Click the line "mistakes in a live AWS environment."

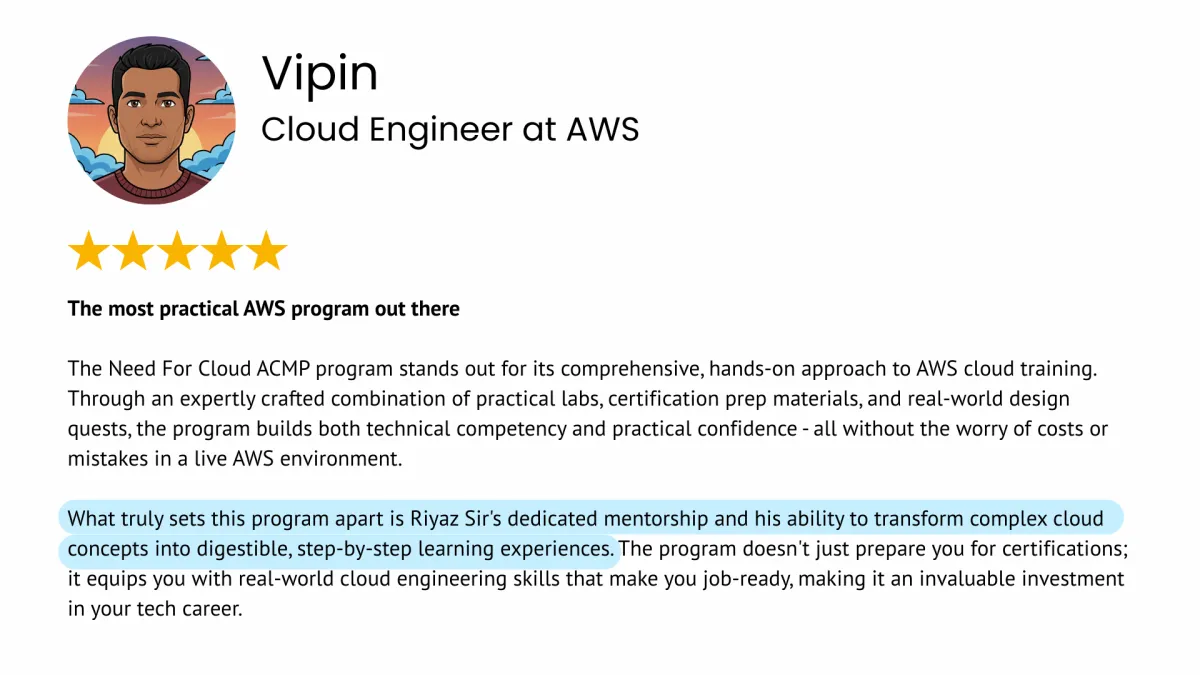click(234, 459)
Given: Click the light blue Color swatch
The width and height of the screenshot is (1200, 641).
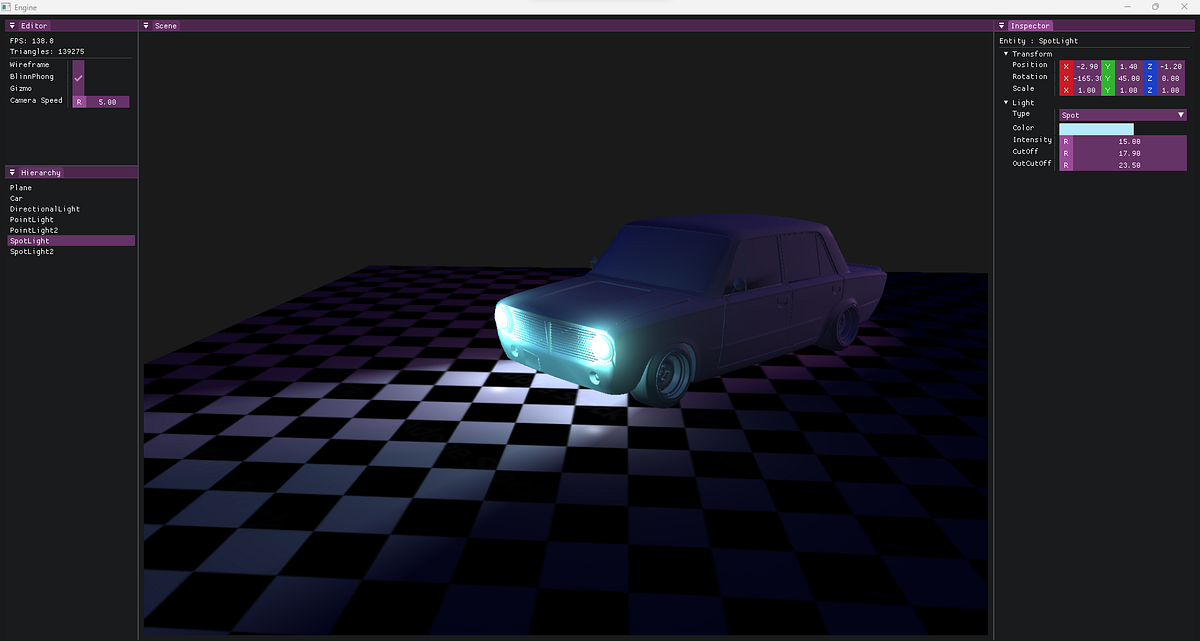Looking at the screenshot, I should tap(1095, 127).
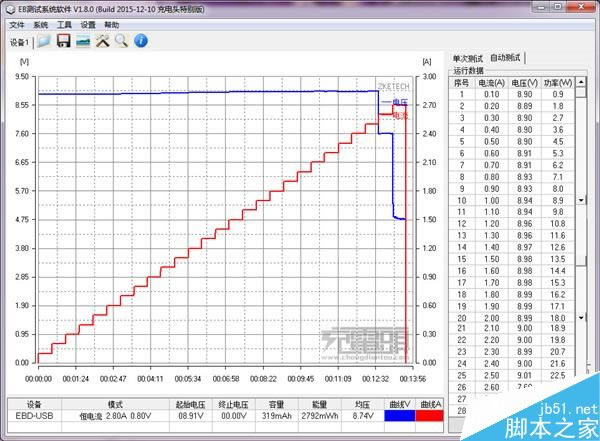Screen dimensions: 600x441
Task: Open the tools settings wrench icon
Action: pos(102,41)
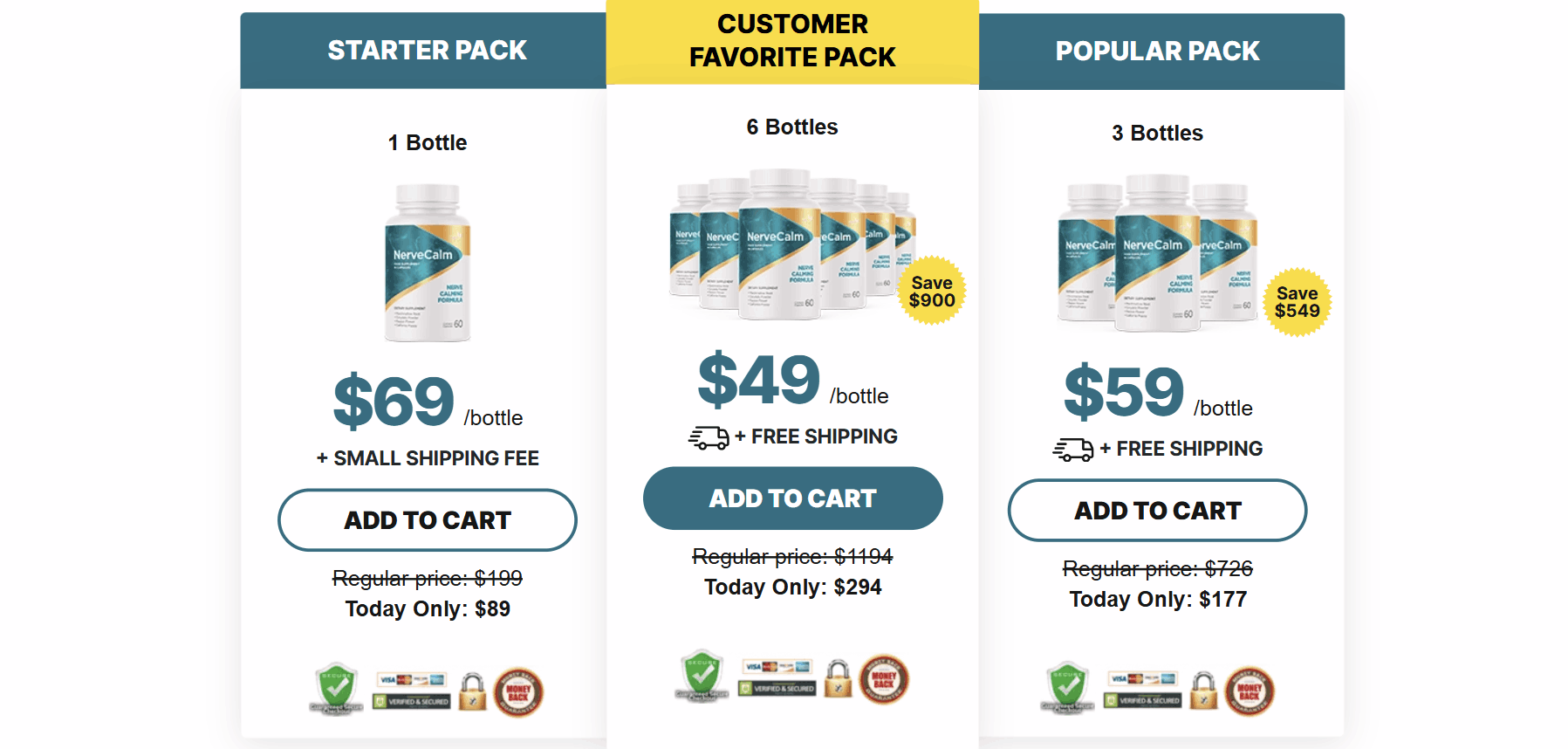Click the Today Only: $177 text
This screenshot has height=749, width=1568.
tap(1158, 600)
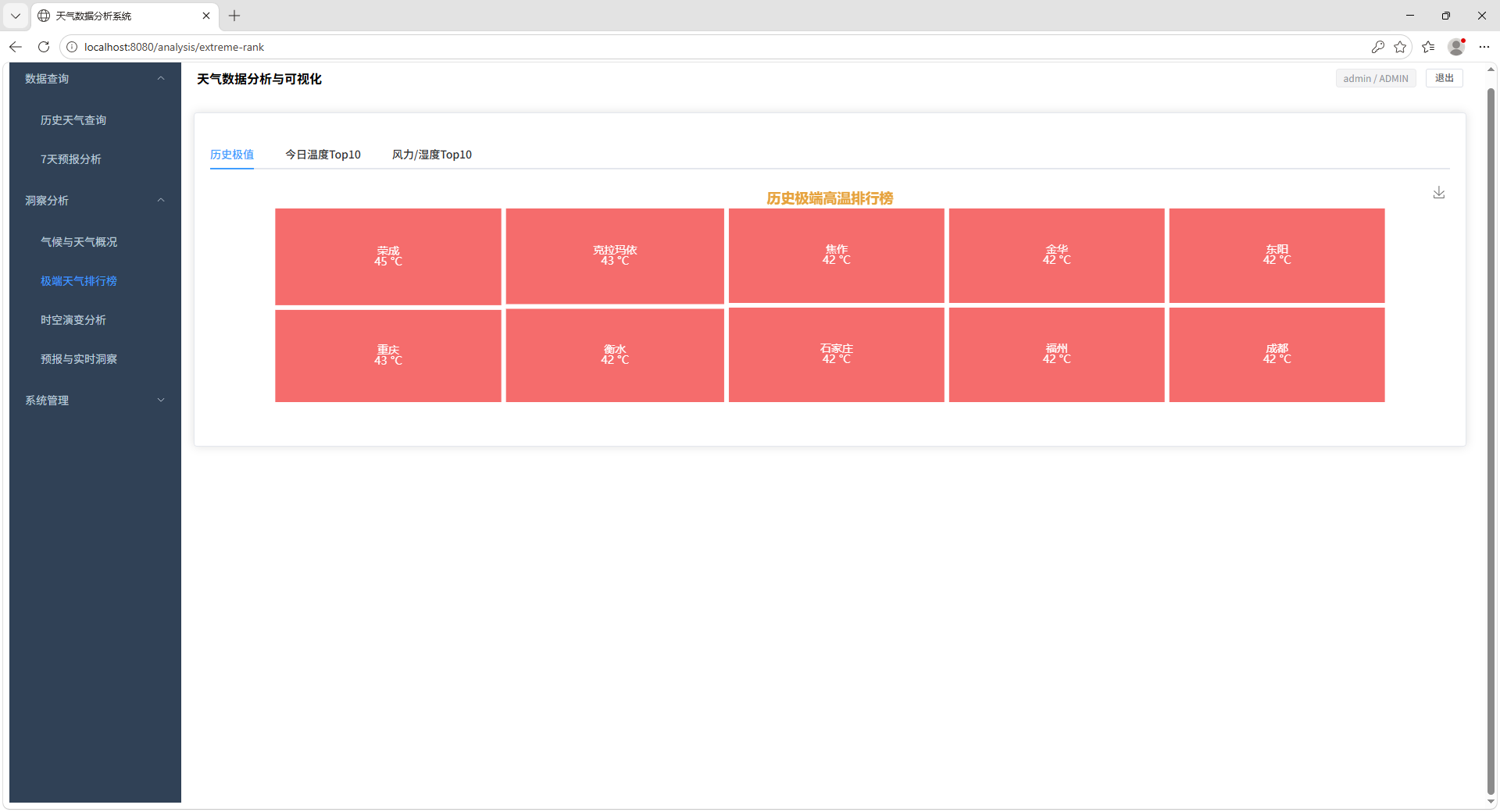Click the 克拉玛依 43°C treemap block
1500x812 pixels.
click(x=614, y=255)
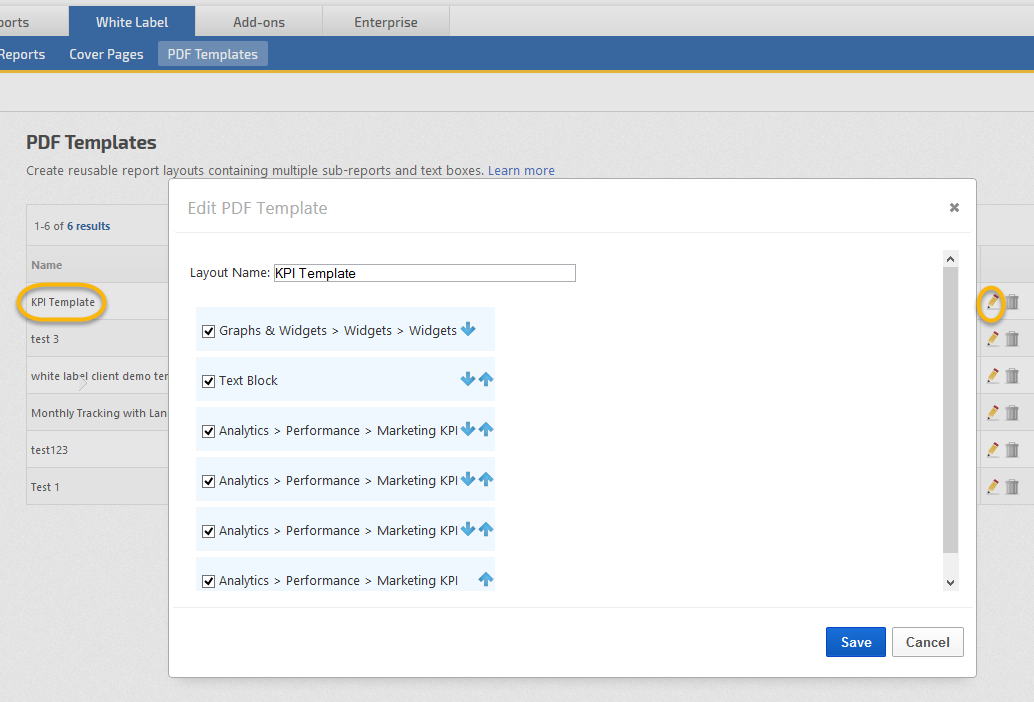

### Assigned task
Only the pictures are to be omitted; restate everything else above exactly.

### Exercise output
Click the line "mistakes in a live AWS environment."

click(234, 459)
Given: Click the light blue Color swatch
The width and height of the screenshot is (1200, 641).
Looking at the screenshot, I should tap(1095, 127).
Screen dimensions: 600x441
Task: Open the tools settings wrench icon
Action: pos(102,41)
Click the Today Only: $177 text
This screenshot has height=749, width=1568.
tap(1158, 600)
Click the 克拉玛依 43°C treemap block
1500x812 pixels.
click(x=614, y=255)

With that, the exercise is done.